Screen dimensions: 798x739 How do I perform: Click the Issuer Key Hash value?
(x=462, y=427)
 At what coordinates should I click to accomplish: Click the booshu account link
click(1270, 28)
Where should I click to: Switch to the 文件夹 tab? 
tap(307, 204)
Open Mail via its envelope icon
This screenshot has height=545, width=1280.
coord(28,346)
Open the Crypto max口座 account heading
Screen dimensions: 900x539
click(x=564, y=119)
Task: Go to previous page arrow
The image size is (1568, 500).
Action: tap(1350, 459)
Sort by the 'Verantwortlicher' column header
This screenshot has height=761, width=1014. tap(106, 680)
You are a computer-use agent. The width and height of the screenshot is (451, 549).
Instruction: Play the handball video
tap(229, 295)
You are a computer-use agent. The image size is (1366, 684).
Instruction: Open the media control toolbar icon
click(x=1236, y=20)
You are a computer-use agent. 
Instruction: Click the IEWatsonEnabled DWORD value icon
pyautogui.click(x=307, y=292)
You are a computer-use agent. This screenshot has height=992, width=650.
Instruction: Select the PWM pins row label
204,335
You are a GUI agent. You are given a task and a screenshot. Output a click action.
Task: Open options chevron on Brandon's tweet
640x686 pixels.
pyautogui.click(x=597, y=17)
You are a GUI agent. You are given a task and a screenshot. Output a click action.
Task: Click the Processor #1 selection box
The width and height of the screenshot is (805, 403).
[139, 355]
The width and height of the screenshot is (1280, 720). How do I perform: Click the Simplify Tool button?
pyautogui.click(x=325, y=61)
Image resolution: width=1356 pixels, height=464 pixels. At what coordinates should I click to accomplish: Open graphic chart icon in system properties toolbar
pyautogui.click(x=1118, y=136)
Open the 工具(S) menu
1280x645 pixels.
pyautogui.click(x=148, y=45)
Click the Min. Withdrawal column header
+-------+
- Work instructions: For the listing above, print only the lines starting at the line containing "You are a computer-use agent. This" and ending at the line containing "Task: Open options chevron on Brandon's tweet", exactly, both included.

- Exercise result:
You are a computer-use agent. This screenshot has height=992, width=650.
Instruction: Select the PWM pins row label
204,335
You are a GUI agent. You are given a task and a screenshot. Output a click action.
Task: Open options chevron on Brandon's tweet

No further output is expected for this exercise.